In Madama Butterfly il sentimento, scevro da sentimentalismo, si esprime con una varietà di disegni strumentali e vocali mai sentiti prima di Puccini e l’originalità sta proprio nella ricchezza di sonorità cangianti e allusive che riescono a creare una sorta di osmosi tra personaggio e luogo scenico. Perciò occorrono grandi interpreti e bravi cantanti, che la sera del 25 luglio non c’erano al lago di Massaciuccoli.
Al debutto nel ruolo di Pinkerton, il giovane tenore del Kosovo Rame Lahaj ha esibito voce piccola e leggera, che ha usato di forza, ottenendo un canto tirato e lanciato e acuti chiari e ondulanti.

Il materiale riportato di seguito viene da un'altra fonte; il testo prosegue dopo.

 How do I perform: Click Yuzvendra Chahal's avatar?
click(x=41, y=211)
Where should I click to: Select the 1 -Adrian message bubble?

Anche Giovanni Meoni (Sharpless) ha evidenziato voce poco ferma in zona acuta, ma chi ballava più di tutti e su tutta la linea era il soprano Micaela Carosi nel ruolo di Cio-Cio-San. Il forte e costante vibrato era davvero disturbante e non era compensato neanche da una corretta linea di canto, perché il soprano passava dalla flebilità del canto a fior di labbra e del canto di conversazione alle esplosioni acute dove emergeva il bel colore vocale, il fraseggio era consapevole, ma inutilmente abbiamo atteso il brivido nella nota melodia “Un bel dì vedremo”, abbiamo udito solo suoni impercettibili, singhiozzi, sbalzi, ondeggiamenti, parole incomprensibili. Situazione imbarazzante per un’opera di conversazione.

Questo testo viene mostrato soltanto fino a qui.